The first thing you notice about Moment of Truth, Matthew Perniciaro’s five part investigative documentary series about the murder of Michael Jordan’s father James in 1993, is the abundance of revealing archival material. In the first episode, there’s James in a black and white still, in private with a smiling Michael, their intimacy jumping off the screen. By the end of the same episode we see Daniel Green, one of two men convicted for Jordan’s murder, rapping into a camera while wearing one of Michael’s All-Star rings. Tapping into a buried vault of footage from the North Carolina broadcast company WRAL allowed Perniciaro and his team to show both the glamour and grittiness of the Carolinas in the nineties.
Perniciaro deploys this footage to take another look at the decades-long mystery around the circumstances of James’ murder, which has long been shrouded in conspiracy theories suggesting that it was somehow related to Michael’s gambling. (The Jordan family was not involved in the documentary and declined interviews.) Jordan disappeared while driving to Charlotte one night and was not reported missing for weeks; his red Lexus was found stripped in the woods a couple of weeks later, and his body turned up at the bottom of a river 60 miles away with a single gunshot wound in the chest a day after that, but was not identified for another 10 days. Green, who was 18 at the time, and his best friend Larry Demery, 17, were arrested because they had made calls from the car’s phone; Green has maintained his innocence from the beginning to this day, while Demery admitted to being involved but said Green pulled the trigger. Both men are still in prison, but Demery is set for release in 2023.

☆ ☆ ☆ ☆ ☆

* [EXERCISES]
a. Return the passage about the Moment of Truth series word for word, from "The first thing" up to and including "in the nineties.".
b. In the passage about the Moment of Truth series, which broadcast company's footage did the filmmakers draw on?

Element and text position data
☆ ☆ ☆ ☆ ☆

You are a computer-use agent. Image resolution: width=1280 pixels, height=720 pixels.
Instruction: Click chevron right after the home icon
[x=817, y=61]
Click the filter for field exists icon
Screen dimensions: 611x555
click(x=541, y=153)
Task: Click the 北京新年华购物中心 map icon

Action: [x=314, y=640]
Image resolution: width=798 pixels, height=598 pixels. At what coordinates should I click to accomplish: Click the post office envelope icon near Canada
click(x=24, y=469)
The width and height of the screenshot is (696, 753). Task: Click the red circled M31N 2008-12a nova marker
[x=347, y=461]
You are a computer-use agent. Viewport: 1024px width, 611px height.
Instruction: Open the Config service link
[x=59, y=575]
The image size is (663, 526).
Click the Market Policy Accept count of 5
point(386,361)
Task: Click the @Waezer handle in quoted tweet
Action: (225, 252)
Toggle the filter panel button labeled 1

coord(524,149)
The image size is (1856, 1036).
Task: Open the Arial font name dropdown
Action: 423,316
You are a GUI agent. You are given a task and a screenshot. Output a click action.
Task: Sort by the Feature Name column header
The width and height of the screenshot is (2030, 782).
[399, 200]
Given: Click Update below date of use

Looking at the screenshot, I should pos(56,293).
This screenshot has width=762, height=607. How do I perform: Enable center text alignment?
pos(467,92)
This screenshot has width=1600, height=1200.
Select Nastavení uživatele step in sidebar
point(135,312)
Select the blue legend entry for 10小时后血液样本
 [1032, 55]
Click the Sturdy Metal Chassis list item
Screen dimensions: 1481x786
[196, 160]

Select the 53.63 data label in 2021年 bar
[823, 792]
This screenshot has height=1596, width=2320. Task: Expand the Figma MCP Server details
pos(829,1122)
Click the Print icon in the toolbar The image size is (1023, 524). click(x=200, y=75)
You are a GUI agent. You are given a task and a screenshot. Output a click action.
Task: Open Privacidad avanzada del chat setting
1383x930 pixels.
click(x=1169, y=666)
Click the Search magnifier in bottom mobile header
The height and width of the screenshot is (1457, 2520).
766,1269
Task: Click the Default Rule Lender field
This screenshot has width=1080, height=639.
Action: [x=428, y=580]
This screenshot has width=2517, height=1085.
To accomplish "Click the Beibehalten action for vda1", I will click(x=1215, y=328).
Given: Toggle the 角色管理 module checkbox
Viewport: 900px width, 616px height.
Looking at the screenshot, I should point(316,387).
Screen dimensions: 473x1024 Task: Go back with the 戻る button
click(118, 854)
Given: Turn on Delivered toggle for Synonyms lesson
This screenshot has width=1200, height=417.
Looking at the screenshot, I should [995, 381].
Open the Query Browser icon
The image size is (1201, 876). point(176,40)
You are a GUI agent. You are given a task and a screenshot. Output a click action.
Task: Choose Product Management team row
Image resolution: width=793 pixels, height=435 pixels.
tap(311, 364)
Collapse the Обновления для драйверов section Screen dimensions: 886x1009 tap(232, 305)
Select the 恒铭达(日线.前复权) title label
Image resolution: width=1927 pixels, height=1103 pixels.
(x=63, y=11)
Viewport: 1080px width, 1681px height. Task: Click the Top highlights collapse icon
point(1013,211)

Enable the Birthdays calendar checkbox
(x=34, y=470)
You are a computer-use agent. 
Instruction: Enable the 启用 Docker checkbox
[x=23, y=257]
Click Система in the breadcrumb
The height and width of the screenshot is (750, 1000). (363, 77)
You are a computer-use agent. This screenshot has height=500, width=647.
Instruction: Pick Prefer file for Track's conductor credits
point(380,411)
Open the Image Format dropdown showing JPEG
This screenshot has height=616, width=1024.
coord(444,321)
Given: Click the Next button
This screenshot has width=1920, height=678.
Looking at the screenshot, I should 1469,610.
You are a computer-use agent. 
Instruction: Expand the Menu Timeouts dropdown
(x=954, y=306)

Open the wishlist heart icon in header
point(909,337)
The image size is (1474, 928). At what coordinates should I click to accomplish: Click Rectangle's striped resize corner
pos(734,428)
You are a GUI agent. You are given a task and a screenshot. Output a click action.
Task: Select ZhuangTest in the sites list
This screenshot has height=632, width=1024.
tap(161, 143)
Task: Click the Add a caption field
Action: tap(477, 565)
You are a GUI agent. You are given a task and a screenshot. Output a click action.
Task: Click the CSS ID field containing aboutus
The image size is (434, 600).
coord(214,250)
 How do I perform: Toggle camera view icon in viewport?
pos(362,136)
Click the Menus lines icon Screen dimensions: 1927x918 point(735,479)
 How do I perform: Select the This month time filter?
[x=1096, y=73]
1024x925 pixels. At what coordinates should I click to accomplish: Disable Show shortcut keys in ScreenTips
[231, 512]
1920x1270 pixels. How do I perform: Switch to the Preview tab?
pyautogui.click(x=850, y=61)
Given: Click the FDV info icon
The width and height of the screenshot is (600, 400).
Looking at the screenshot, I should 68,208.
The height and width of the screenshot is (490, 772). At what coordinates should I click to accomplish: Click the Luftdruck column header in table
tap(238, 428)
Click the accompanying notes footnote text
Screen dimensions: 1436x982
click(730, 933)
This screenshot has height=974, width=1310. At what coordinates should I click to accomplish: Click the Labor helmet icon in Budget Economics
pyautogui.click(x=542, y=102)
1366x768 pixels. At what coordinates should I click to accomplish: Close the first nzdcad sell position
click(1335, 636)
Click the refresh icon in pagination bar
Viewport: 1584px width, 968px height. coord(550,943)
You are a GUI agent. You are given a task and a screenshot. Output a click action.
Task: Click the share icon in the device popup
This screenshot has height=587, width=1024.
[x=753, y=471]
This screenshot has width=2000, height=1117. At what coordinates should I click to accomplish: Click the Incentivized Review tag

☆ ☆ ☆ ☆ ☆

* [TASK-BY-TASK ANSWERS]
a.
The first thing you notice about Moment of Truth, Matthew Perniciaro’s five part investigative documentary series about the murder of Michael Jordan’s father James in 1993, is the abundance of revealing archival material. In the first episode, there’s James in a black and white still, in private with a smiling Michael, their intimacy jumping off the screen. By the end of the same episode we see Daniel Green, one of two men convicted for Jordan’s murder, rapping into a camera while wearing one of Michael’s All-Star rings. Tapping into a buried vault of footage from the North Carolina broadcast company WRAL allowed Perniciaro and his team to show both the glamour and grittiness of the Carolinas in the nineties.

b. WRAL, a North Carolina broadcast company.